Le dernier quart d'heure en revanche devient un déchaînement sans fin de violence expurgée de tout rationalisme : tout le monde se tire dessus, on abat sans vergogne les enfants et les femmes, on mitraille les opposants. Les rares qui s'en tirent ne sont pas les plus méritants ou les plus sages, juste les plus retors ; quant à celui qui aurait pu signer sa rédemption, il accepte au final de retomber dans la spirale du banditisme, hors d’atteinte d’une loi qui semble être devenue inopérante.
Un incroyable nihilisme auquel Valerii et Leone rendront fatalement hommage, quatre ans plus tard, dans Mon nom est Personne, en y ajoutant une certaine forme de stylisation et beaucoup d'humour. En voulant illustrer à sa façon la « mauvaise conscience de l’Amérique », Peckinpah signe un impressionnant chef-d’œuvre.

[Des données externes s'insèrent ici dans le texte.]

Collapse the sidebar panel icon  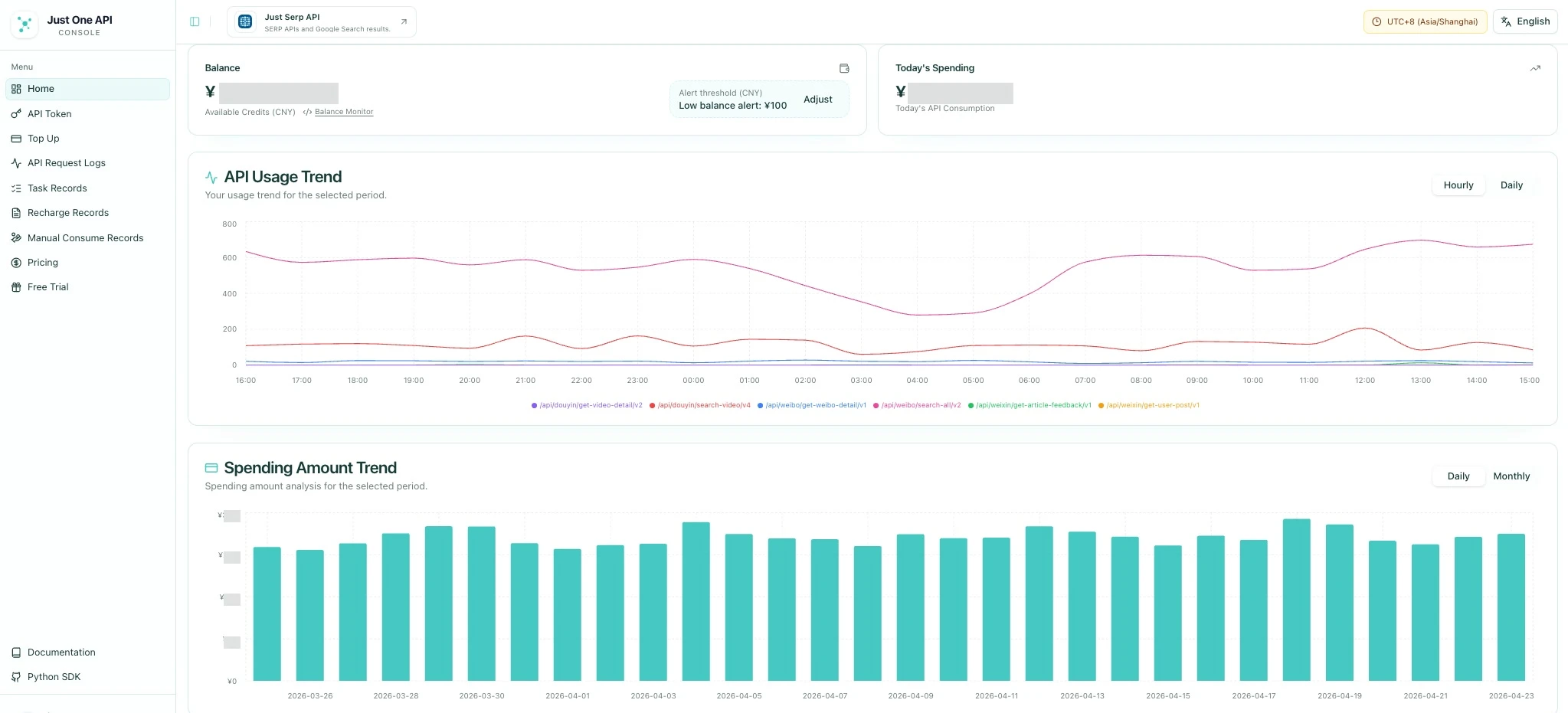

La version visionnée est le Director’s cut de 1994 avec ses plans restaurés et réintégrés. L’image est assez bluffante, faisant ressortir le hâle des acteurs, leur sueur et le sang écarlate (sauf dans une scène où tout vire au jaunâtre). La VF est de bon aloi, pas grésillante ou aigrelette, dans un doublage manquant parfois de punch (surtout pour Holden) mais assez respectueux.
Titre original |
The Wild Bunch |
Mise en scène |
Sam Peckinpah |
Date de sortie au cinéma |
17 octobre 1969 avec Action Cinéma |
Date de sortie en DVD |
6 juin 2005 avec Warner Bros. |
Scénario |
Walon Green, Roy N. Sickner & Sam Peckinpah |
Distribution |
William Holden, Robert Ryan & Ernest Borgnine |
Photographie |
Lucien Ballard |
Musique |
Jerry Fielding |
Support & durée |
Blu-ray Warner (2008) region ALL en 2.40 :1/145 min |
Synopsis : Au sud du Texas, Pike Bishop et ses hommes s'apprêtent à attaquer les bureaux de la compagnie de chemin de fer. Mais Deke Thornton et ses chasseurs de primes les attendent au tournant. Un bain de sang se prépare.